Как бы исследуя истоки своей профессии, актёр нашёл ключ к разгадке шекспировского образа и выделил в нём одну черту – его занимали актёрские способности Шута. Шут смеётся сам, смешит других, сыплет остротами и каламбурами. Но его амплуа не комик, а трагик. Роль, которую его заставляет играть жизнь, - трагична. Однако Даль сосредотачивает внимание не столько на природе дарования своего Шута, сколько на соотношении сил – художник и власть. В природе художника видеть не только внешность явления, но и его суть. Об этом и говорит Шут на привычном для него языке. Он разыгрывает перед Лиром целый спектакль. На самом деле это не просто игра, а битва. И эту битву он проигрывает.
Он ещё совсем мальчик, этот шут. Помогая королю пройти через бурю, он ищет защиты от непогоды у него же, у короля, который потерял всё, зато обрёл способность чувствовать чужую боль как свою. Детски-трогательным движением Шут прячет голову у него на плече. Сколько в этом ранимости, беззащитности... Поэтому, потеряв Лира, он весь как-то сломается, отяжелеет, глаза потухнут. Он будто врастёт в землю.
Отступила трагедия сильных мира сего, и на первый план вышла трагедия одиночества художника, опередившего время, а потому непонятого. Однако в этом теле живёт мощный дух. Проходящий солдат пнёт его сапогом, а он поднимется, и над выгоревшим, разрушенным ненавистью миром поплывут нежные и светлые звуки его дудочки. Потому что Артист жив своим искусством, даже если оно, по словам Козинцева, "загнано на псарню", даже если оно "с собачьим ошейником на шее".
Когда читаешь записи Козинцева о Шуте (известно, что Григорий Михайлович делал их до встречи с актёром), возникает ассоциативная связь с обликом и в первую очередь с пластикой Олега Даля.

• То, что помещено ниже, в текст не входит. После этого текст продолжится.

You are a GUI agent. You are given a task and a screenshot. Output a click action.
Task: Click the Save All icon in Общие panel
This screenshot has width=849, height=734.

Его пластика могла быть по-мальчишески угловата, отвратительно резка и хладнокровна, изысканно утончённа и по-кошачьи вкрадчива. В каждом образе она неповторима. Иногда пластическое решение идёт вразрез с натурой, настроением персонажа, а иногда говорит о личности, характере, внутренней жизни без единого слова. Не даром Виктор Шкловский назвал Даля "человеком совершенного движения".
Так, Шут появился в тронном зале, в финальных эпизодах, где у него нет реплик. В этих сценах шекспировской трагедии он не участвует. Но Козинцеву жаль было расставаться с Далем – Шутом. Режиссёр придумал специально для него несколько мизансцен, имея в виду его уникальную способность – выразительность любого движения, жеста, умение наполнить их необходимым смыслом.